State how many lines of the records contain the string "dimensions", giving only the number.

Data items
----

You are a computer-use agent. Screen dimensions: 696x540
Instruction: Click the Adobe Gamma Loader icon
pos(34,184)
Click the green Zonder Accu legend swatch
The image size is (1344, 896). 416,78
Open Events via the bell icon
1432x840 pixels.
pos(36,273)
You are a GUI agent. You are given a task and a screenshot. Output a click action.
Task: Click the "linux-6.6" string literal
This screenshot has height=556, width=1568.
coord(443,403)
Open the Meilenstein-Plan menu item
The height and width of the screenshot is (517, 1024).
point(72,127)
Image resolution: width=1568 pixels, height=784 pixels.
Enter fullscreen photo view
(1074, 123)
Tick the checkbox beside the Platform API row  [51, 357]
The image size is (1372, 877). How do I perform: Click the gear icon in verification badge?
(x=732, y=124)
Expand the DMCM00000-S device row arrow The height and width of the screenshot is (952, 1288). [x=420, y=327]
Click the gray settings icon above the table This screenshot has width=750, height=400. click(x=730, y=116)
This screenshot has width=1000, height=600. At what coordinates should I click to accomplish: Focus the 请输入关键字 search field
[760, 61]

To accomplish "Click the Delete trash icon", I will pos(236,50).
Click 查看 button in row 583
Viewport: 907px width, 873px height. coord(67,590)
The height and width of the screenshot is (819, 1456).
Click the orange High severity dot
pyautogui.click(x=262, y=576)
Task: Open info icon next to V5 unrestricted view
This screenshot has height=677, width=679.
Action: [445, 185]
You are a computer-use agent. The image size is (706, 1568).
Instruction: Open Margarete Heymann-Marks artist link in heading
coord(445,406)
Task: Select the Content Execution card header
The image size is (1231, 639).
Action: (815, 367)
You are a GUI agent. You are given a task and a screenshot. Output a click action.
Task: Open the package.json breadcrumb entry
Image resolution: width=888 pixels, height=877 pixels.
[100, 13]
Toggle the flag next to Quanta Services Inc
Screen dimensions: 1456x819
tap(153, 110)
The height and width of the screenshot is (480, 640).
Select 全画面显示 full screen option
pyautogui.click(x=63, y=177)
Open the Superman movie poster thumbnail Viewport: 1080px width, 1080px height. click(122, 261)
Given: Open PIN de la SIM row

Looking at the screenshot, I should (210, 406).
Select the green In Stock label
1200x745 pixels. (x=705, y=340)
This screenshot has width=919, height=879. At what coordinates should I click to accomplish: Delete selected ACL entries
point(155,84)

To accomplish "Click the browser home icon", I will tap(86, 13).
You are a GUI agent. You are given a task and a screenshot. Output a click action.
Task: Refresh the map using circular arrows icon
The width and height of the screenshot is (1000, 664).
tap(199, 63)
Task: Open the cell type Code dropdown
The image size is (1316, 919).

----

» SOLUTION: 2